Text shown:
• • •

There are many ways in which databases are used for health projects and programs. Health information must be collected and analyzed to support the development of drugs, to ensure that regulatory guidelines are being followed, and much more.
Database management is an essential part of clinical research and involves a team of people that must be coordinated. Here is a general introduction to managing databases for clinical research.
Use Your Clinical Research Training to Plan
In order to ensure that a database contains the necessary information for a project, a team with clinical research training must collaborate on how it will be built. Whether the data collected will be used to monitor or evaluate healthcare programs, or conduct clinical trials, a plan must be established first.
In clinical research database management, researchers must work as a team
Experts have noted that conversations about data protocol, terminology, and parameters can be too complicated to work through via emails, so planning should be done in person or over the phone. The fields of the database and methods for collecting data must be clear, and the team must agree on how oversight will be handled. For the database to maintain structural integrity, the team members must all be on the same page.
Risk Management and Documentation
In addition to assessing and evaluating programs or projects, a clinical research coordinator career may involve assessing components of those programs including their databases. Before a database can be used, it must be tested. Typically this is done with something called “dummy data,” which allows clinical research personnel to assess potential risk indicators and set thresholds for those indicators. For example, how long does it take between data collection and data entry, and what is the maximum allowable timeframe between these two tasks?
Following the collection of data, processes for database management should also be documented. The statistics produced by studies or the way in which a database was built may be required for further research, to conduct an audit, or as a model for another study. The more information about methodology and results you document, the better.
As with any kind of collaborative work, throughout the process of building and maintaining a database, there must be clear communication protocols. As indicated above, a database will function better, carry less risk of error, and be more valuable for future study when all collaborators are able to communicate with each other about processes involved in data collection, entry, and analysis.
Databases should be built with the future in mind
Beyond clinical researcher personnel, this extends to the organizations, programs, or project leaders who may be involved in database related work. If one organization is doing the database management for an organization responsible for collecting data, then the protocol for status reports, or access, should be established and necessary information should be available for all parties involved. Good database management means that audits are easier, improvements are possible, and discrepancies are minimized.

• • •

[Entries drawn from a dataset]
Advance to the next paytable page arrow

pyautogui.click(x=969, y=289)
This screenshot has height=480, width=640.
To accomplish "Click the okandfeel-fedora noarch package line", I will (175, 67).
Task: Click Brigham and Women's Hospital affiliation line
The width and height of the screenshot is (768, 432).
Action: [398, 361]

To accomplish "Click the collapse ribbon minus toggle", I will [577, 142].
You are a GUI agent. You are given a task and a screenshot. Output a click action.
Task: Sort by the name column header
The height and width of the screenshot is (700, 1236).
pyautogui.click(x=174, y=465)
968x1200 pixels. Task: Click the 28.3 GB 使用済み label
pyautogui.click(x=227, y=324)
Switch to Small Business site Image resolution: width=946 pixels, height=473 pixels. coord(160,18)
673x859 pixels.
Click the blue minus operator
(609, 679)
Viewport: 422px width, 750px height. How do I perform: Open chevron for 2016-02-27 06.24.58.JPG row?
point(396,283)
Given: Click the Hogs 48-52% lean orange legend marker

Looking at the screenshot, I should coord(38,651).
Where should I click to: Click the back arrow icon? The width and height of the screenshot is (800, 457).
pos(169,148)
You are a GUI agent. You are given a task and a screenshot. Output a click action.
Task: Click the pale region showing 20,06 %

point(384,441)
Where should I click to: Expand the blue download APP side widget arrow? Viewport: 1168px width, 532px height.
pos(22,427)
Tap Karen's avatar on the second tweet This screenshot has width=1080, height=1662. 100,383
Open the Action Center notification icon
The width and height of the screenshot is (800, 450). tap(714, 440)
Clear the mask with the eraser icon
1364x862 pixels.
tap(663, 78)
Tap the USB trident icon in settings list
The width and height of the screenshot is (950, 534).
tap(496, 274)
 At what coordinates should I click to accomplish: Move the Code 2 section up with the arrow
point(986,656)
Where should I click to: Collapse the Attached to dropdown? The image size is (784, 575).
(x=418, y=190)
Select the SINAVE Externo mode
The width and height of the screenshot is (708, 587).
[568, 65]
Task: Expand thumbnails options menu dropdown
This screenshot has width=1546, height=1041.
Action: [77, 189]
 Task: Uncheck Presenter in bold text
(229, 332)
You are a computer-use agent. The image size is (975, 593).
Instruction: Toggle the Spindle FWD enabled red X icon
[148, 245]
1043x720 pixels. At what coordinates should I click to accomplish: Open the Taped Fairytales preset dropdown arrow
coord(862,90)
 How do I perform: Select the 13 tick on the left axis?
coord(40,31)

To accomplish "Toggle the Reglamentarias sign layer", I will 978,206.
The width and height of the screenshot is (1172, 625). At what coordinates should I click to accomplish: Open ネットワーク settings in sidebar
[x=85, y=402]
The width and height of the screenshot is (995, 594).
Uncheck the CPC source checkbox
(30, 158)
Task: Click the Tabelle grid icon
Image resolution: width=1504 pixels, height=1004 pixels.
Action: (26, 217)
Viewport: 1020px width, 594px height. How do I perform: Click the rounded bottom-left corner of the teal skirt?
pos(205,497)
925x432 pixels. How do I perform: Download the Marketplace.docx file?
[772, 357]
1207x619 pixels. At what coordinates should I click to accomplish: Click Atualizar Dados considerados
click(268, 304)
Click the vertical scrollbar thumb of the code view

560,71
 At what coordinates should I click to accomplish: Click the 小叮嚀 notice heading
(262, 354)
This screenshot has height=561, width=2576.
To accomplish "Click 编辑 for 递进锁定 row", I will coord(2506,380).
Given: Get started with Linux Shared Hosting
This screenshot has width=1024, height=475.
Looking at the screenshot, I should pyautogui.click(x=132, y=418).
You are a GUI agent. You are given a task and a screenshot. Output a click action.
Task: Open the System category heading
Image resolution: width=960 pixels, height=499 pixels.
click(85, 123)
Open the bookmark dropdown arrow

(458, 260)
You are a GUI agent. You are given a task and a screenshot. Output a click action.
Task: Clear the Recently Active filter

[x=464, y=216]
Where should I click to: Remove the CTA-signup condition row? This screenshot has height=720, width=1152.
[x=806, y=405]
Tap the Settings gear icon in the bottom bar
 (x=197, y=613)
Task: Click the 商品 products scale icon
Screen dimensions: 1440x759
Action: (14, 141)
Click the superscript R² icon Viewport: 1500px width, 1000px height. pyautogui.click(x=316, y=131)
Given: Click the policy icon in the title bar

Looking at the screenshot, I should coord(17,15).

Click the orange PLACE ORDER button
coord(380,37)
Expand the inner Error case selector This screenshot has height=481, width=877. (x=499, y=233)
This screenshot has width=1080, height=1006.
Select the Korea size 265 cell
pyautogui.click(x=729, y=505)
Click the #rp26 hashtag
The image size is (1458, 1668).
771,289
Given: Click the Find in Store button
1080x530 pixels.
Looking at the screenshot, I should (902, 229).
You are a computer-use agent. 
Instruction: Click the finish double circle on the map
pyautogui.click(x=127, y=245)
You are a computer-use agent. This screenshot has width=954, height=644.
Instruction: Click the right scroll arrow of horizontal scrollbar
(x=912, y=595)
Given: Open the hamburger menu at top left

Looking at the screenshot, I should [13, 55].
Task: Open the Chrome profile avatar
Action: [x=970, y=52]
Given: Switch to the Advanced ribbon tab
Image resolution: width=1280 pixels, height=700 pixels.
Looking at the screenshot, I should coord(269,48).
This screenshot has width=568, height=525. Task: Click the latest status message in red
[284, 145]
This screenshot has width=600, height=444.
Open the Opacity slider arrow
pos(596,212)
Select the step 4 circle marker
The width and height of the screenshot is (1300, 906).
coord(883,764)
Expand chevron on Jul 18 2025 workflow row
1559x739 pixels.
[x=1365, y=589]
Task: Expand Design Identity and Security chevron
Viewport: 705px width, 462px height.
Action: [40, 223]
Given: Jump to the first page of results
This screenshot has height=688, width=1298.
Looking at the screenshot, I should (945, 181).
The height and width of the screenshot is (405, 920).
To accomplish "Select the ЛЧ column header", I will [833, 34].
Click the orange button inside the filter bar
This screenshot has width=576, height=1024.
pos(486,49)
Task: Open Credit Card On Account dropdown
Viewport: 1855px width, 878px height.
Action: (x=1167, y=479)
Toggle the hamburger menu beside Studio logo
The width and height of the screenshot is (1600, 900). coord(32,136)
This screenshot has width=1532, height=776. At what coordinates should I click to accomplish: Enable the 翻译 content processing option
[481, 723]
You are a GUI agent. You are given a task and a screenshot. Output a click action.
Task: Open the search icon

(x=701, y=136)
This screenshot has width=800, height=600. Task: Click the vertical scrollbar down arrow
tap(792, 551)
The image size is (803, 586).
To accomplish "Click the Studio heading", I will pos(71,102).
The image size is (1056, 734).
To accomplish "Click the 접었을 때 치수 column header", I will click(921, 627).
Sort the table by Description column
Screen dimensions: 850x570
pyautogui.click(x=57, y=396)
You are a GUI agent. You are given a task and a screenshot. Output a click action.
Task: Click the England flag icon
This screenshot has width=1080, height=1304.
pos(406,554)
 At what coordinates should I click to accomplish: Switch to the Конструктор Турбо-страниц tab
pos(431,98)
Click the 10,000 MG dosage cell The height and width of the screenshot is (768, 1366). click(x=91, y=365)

• • •

Task instructions:
a) From the text on clinical research database management, list the reasons it gives for why a study's statistics or the way its database was built may be needed later.
b) According to the text on clinical research database management, what is typically used to test a database before it can be used?

Your written answers:
a)
- For further research
- To conduct an audit
- As a model for another study

b) Dummy data.